WORK ITEM: Which lines hold the string "address"? Copy each of them from the material below.
= = = =
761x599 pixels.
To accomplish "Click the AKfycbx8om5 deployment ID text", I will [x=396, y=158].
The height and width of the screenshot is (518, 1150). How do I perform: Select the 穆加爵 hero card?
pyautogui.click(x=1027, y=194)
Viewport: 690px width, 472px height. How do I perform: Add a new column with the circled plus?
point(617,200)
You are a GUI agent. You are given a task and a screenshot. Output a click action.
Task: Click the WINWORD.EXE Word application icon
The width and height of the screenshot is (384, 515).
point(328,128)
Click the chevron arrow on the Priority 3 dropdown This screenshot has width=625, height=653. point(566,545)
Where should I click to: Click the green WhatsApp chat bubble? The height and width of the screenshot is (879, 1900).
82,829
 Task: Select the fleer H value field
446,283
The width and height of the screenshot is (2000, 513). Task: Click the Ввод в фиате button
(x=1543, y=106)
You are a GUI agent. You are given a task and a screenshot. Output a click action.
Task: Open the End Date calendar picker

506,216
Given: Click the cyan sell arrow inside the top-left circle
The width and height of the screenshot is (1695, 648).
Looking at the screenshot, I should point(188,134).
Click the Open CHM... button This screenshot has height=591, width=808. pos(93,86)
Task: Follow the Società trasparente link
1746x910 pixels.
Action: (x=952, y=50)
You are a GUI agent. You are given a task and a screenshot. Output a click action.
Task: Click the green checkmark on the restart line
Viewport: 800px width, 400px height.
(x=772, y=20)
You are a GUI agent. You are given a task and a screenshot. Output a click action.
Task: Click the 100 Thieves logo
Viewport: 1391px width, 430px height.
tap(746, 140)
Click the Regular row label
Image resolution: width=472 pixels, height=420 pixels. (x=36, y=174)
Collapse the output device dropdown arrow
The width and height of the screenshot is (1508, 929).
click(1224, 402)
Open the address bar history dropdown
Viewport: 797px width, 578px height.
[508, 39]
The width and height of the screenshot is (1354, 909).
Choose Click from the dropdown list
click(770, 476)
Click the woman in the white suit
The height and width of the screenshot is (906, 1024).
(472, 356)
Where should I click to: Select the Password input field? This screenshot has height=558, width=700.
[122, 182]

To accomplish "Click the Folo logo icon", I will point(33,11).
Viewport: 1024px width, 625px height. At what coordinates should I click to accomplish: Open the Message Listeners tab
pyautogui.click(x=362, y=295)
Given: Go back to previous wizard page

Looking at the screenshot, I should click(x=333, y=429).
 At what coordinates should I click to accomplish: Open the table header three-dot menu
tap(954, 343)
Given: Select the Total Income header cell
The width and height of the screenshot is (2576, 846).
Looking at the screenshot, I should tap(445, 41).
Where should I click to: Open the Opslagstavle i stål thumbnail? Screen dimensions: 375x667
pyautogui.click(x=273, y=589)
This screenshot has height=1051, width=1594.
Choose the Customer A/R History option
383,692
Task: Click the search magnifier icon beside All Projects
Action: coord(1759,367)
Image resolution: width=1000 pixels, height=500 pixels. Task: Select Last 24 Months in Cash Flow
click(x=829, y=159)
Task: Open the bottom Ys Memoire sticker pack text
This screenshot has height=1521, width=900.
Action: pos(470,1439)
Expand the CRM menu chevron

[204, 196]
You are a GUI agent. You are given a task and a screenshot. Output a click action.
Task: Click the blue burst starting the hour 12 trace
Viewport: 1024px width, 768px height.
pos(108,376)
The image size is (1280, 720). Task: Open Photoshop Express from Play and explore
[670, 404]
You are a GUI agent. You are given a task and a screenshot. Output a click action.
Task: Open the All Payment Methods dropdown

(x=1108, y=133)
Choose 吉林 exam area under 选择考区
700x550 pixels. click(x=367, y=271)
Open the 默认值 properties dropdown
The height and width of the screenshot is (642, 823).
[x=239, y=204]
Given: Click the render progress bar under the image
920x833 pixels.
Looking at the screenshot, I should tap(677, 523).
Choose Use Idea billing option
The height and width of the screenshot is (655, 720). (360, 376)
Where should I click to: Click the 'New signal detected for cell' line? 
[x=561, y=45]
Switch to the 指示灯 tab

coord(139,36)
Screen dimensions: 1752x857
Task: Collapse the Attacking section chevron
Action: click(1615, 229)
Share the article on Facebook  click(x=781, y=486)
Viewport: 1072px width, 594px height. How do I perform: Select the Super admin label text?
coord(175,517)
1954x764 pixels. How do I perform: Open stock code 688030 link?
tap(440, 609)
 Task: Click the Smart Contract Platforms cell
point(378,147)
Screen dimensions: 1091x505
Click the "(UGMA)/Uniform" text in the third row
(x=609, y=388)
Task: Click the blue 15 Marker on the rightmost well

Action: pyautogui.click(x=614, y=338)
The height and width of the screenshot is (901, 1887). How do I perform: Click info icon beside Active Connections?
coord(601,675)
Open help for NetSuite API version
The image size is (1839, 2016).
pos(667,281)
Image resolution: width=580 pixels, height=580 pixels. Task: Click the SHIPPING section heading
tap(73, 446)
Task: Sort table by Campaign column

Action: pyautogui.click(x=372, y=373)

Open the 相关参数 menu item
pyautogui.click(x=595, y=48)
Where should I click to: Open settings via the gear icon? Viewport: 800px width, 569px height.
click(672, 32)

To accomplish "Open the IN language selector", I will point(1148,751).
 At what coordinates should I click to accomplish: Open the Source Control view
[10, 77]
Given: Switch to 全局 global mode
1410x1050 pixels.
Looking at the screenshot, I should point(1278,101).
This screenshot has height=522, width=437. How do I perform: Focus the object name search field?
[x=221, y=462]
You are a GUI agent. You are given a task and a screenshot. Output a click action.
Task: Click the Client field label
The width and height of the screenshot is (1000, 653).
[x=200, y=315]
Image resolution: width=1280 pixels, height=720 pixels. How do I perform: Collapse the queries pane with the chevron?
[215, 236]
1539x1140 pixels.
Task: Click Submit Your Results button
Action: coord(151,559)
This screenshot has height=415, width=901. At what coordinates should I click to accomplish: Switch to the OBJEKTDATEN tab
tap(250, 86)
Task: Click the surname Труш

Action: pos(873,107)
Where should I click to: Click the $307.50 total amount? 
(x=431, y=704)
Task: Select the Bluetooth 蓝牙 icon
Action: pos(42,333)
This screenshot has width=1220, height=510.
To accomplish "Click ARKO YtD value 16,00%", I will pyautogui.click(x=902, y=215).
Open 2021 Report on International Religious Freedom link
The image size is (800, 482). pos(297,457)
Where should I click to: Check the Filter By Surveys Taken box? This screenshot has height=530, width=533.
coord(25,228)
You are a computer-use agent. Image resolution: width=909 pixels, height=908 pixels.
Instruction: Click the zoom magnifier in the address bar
= = = =
REPLY TO THE EXERCISE:
Open the address bar history dropdown
Instruction: Click the zoom magnifier in the address bar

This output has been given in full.